__SOURCE TEXT__.
• • • • •

It could well be argued that this motive is too simple, too ordinary, to count as a real, identifiable motive, or to serve as a source of continuity or unity within a piece. After all, every piece has plenty of short scale passages, and this one in particular is introduced in the most casual possible way. However, it seems to me that if the composer had not intended it to be heard, perhaps subliminally, as a significant motive, then we would not be able to find it quite so consistently through the whole piece. In any case, we do find it, and each teacher and each student—having initially noticed it—can muse about how significant it really is, and decide for him- or herself.

Connections
The second element of this short section that ties it to the rest of the piece is the cluster of notes in the first half of m. 57, highlighted with an oval box. This is a foreshadowing of the fugue subject of the last section of the praeludium (see Example 3), especially as that subject appears when it is in parallel with itself. This happens in several places, such as m. 104, for example (see Example 4).

• • • • •

Data listing
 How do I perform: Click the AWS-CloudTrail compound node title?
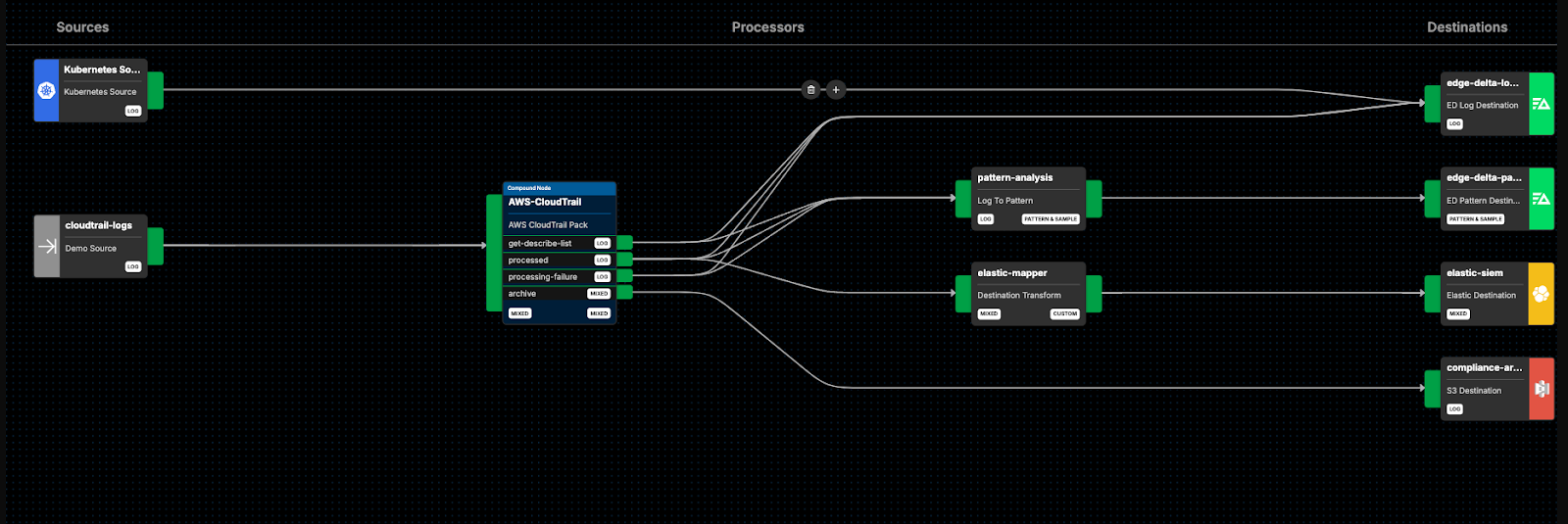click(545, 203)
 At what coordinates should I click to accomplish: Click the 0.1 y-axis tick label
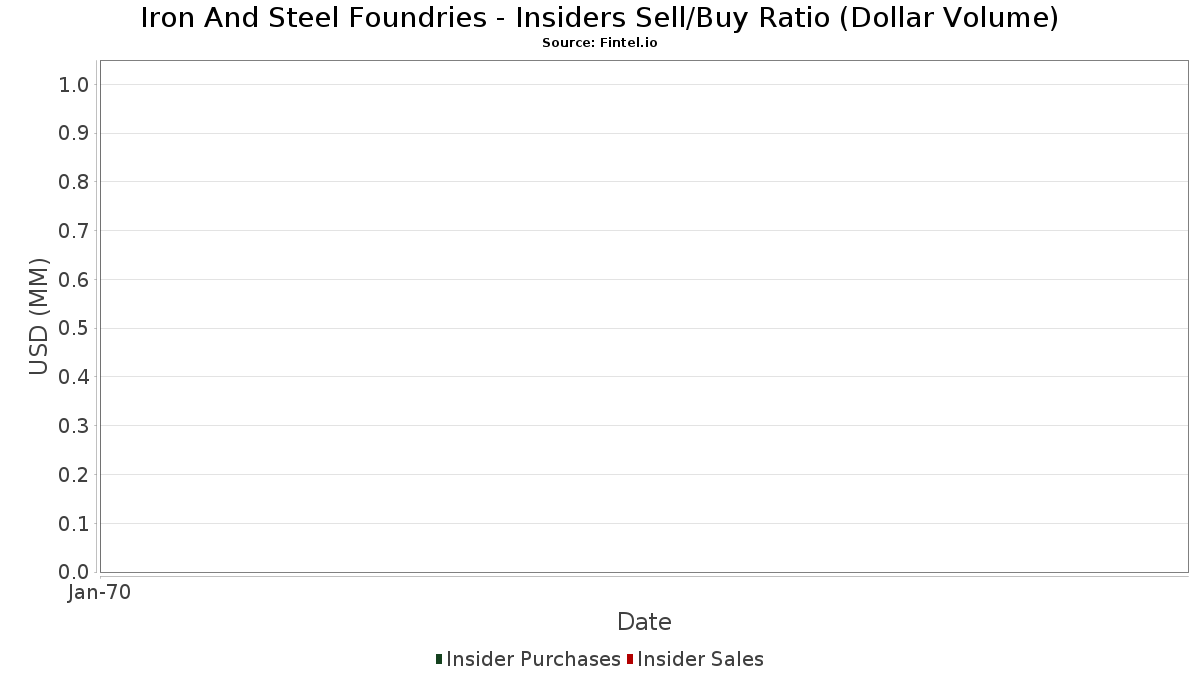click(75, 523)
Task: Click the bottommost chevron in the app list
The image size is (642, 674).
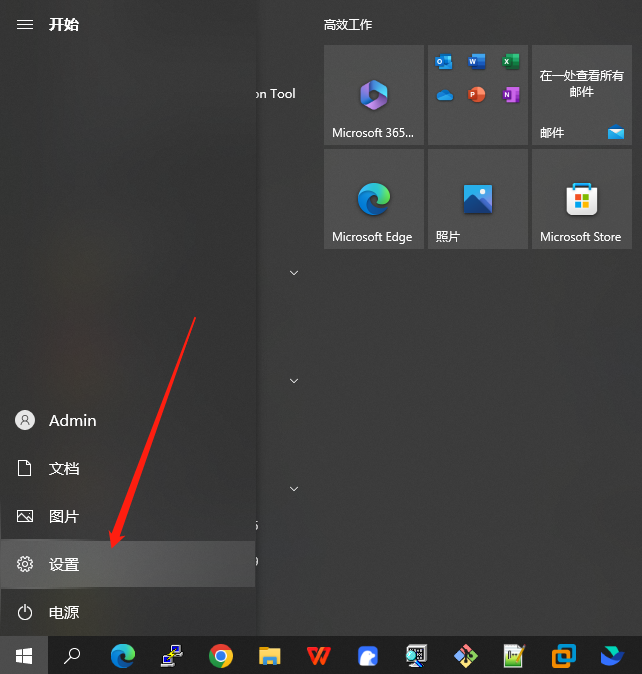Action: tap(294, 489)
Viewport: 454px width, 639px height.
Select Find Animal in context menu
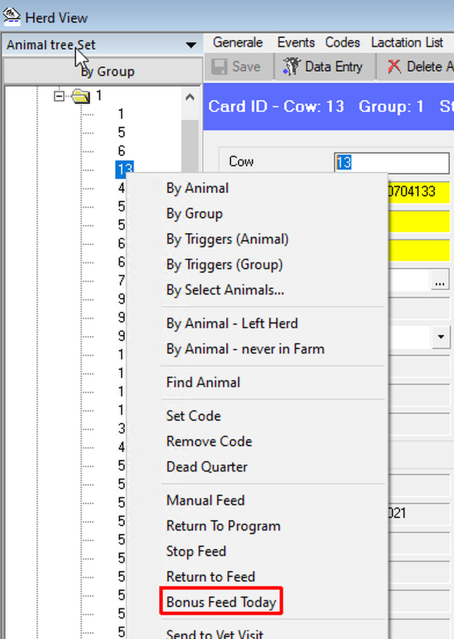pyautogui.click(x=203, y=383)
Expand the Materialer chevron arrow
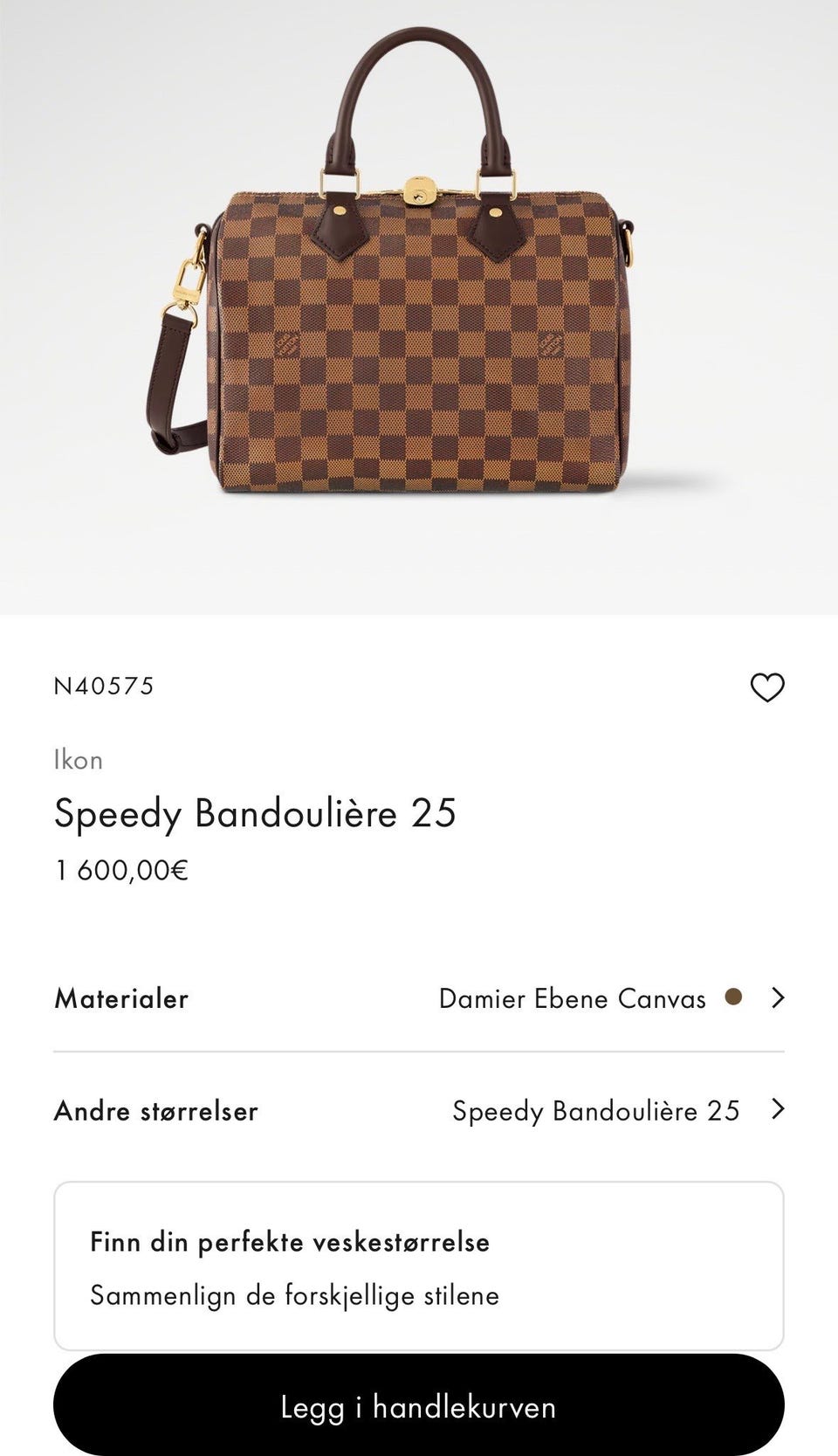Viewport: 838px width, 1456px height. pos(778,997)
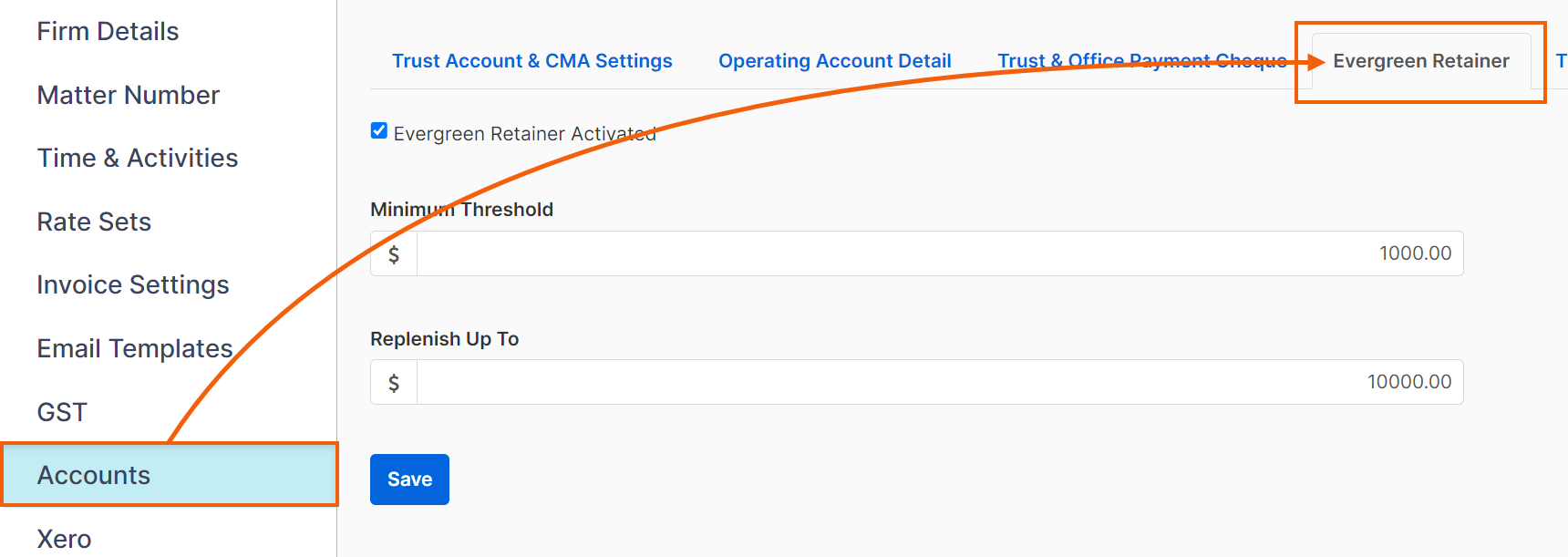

• • • • •

__REQUEST__.
According to the source text, what does the cluster of notes in the first half of m. 57 foreshadow?

__THE COMPLETED TASK__.
It foreshadows the fugue subject of the last section of the praeludium.